Add some magic to life at the Tracy Library
Over the past couple years, I have taken my children to see magic shows at the Tracy Library. It has been fun to watch their faces, eyes wide with amazement, as the magician makes cut ropes whole again or makes a rabbit appear out of his hat.
For those of you who would like some hands-on training in the art of magic, Tracy Branch Library has a program called Razzle, Dazzle, Magic for kids from 8 to 18. It is a three-part workshop that started last week, with sessions at 4 p.m. Monday and Thursday.
If you are younger than 8 or older than 18, there are still ways for you to learn about magic.
The library has an entire section dedicated to books that teach children how to perform magic tricks, such as “The Big Book of Magic Fun” by Ian Keable and “The Jumbo! Book of Magic Tricks” by Bob Longe.
My favorite is “It’s Not Magic, It’s Science: 50 Science Tricks that Mystify, Dazzle and Astound,” by Hope Buttitta. This book shows you how to do what appears to be a magic trick and then explains the science behind it.
For instance, you can poke a skewer through a balloon without popping it. If you use the right technique (explained in the book), the polymer strands that make up the latex balloon are able to stretch and accommodate the skewer. I was skeptical about this one, so I took the book home and plan to try it with my
4-year-old daughter. What a great way to teach science in a fun way!

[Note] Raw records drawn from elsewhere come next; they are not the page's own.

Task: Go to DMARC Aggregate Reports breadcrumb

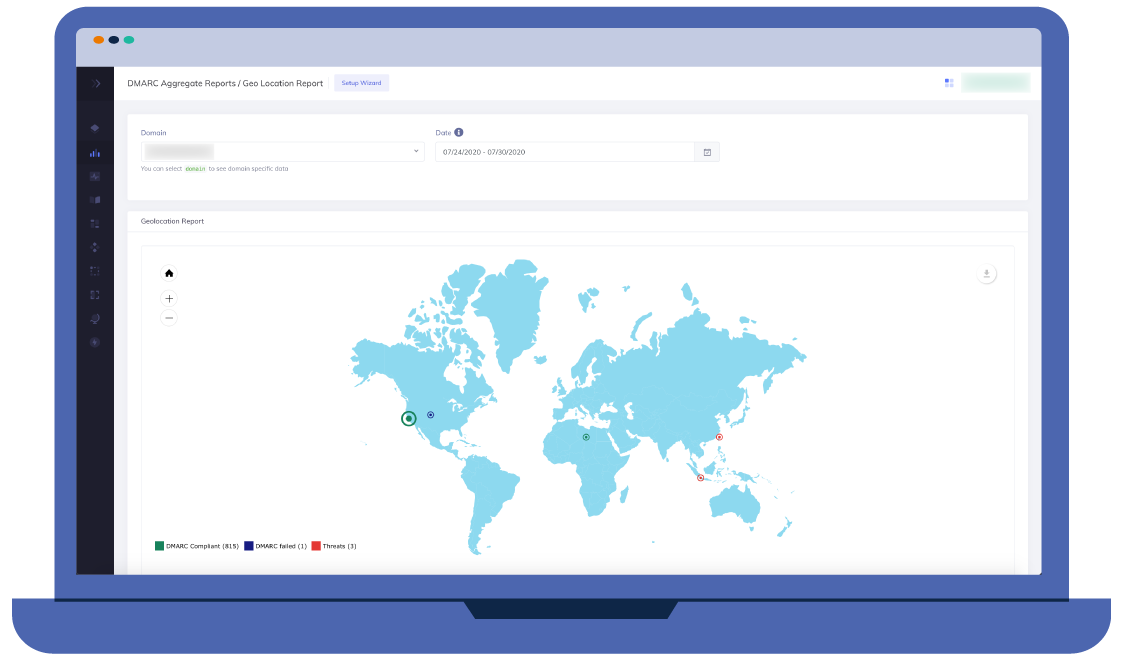Action: (x=182, y=83)
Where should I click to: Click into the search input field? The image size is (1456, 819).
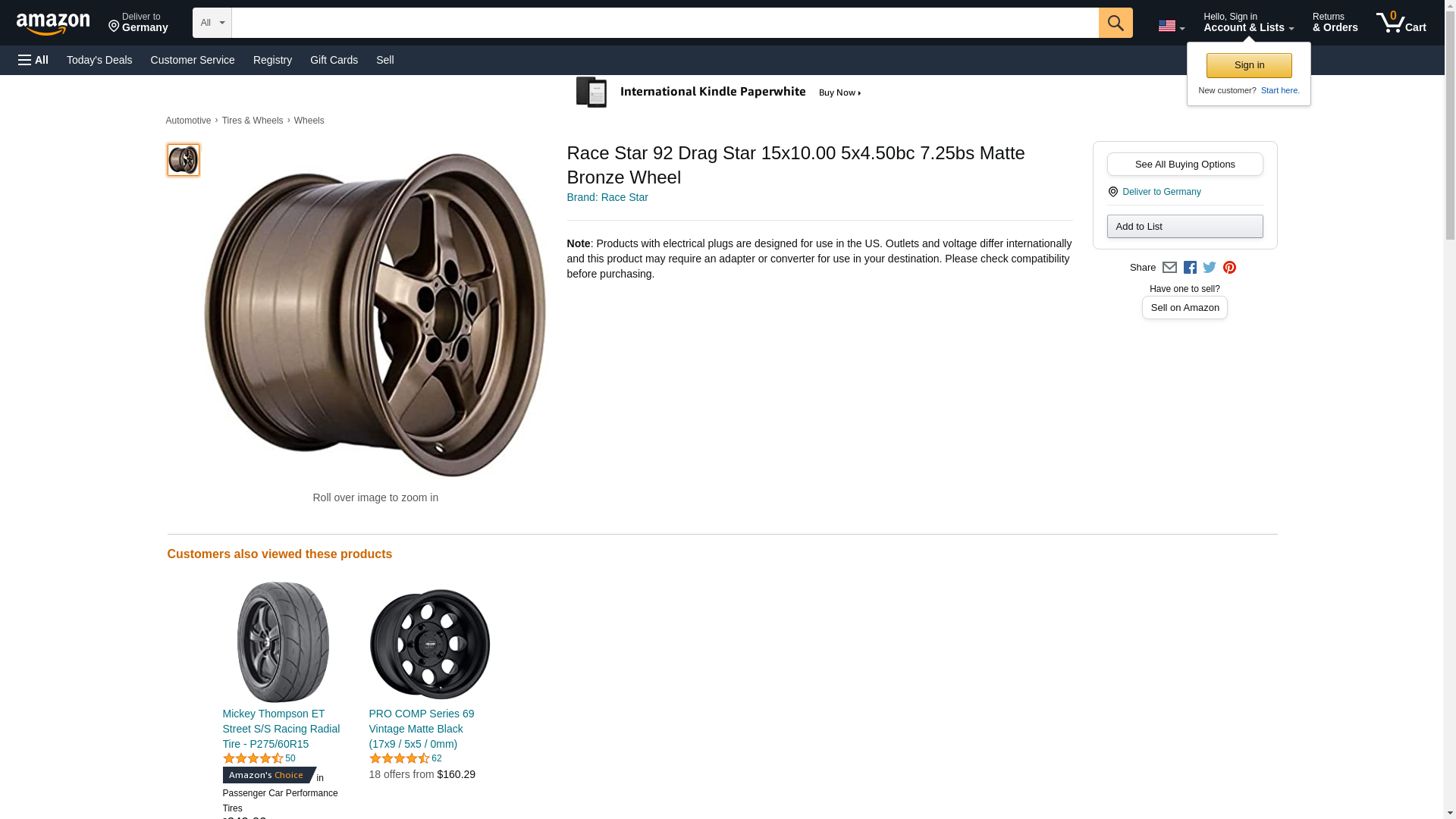point(664,23)
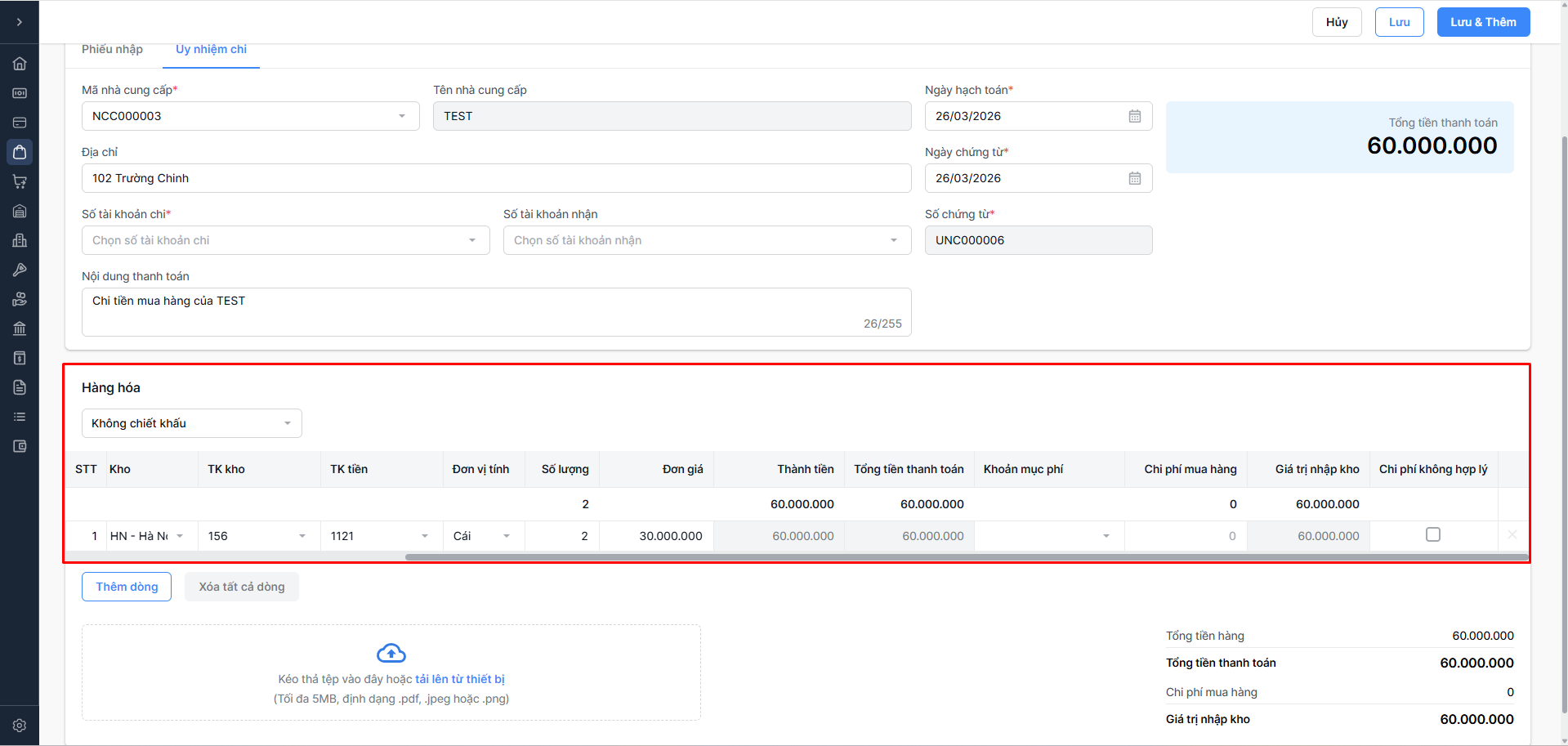Open the home icon in sidebar

[20, 64]
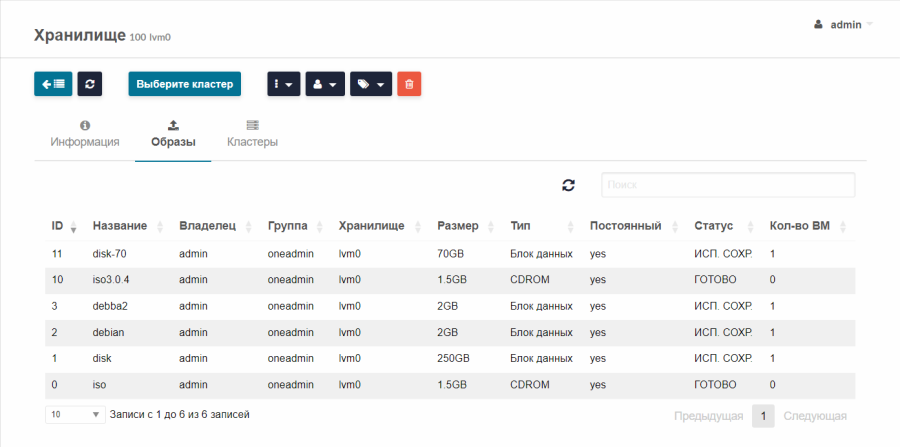Open the vertical dots actions menu
900x447 pixels.
click(x=284, y=84)
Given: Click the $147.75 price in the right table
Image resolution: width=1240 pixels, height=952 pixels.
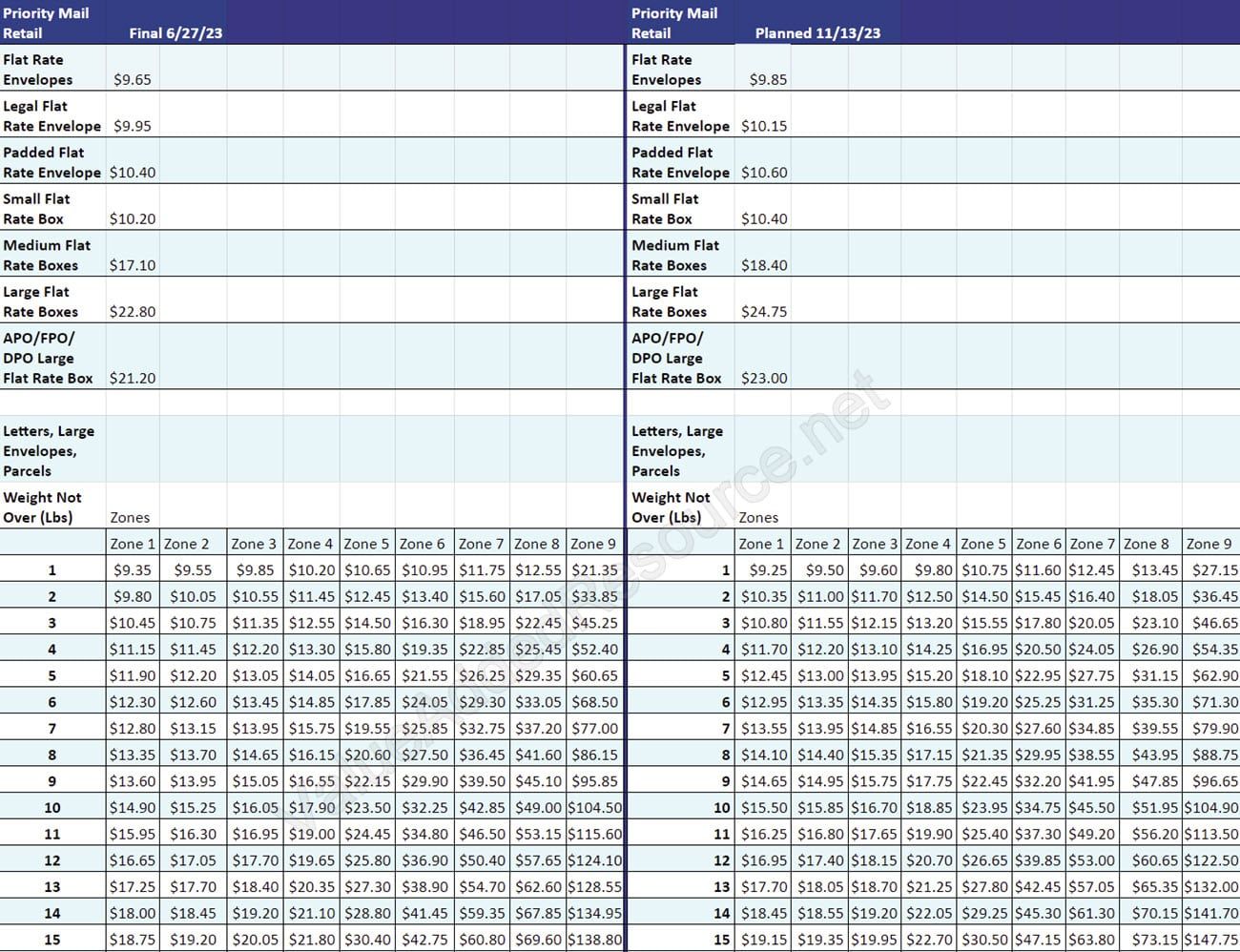Looking at the screenshot, I should click(x=1209, y=939).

If you are a Harry Potter fan, the library has a somewhat silly book that explains how you can tell if someone is a wizard. For example, a person who smells like magical herbs — “instead of regular kid-smells like Cheetos and dirty socks” — might be a wizard. The book, Caroline Tiger’s “The Wizard’s Handbook,” also teaches you how to make a magic wand and cast spells.
For adults or those who are interested in performing professionally, “Mark Wilson’s Complete Course in Magic” has chapters on how to perform a variety of magic tricks and offers advice on how to stage a professional magic show.
While many of these books are written for fun and entertainment, there is a more serious side to the practice of magic. In “The Twelve Wild Swans: A Journey to the Realm of Magic, Healing, and Action” by Starhawk, the author notes that magic has been defined as “the art of changing consciousness at will.”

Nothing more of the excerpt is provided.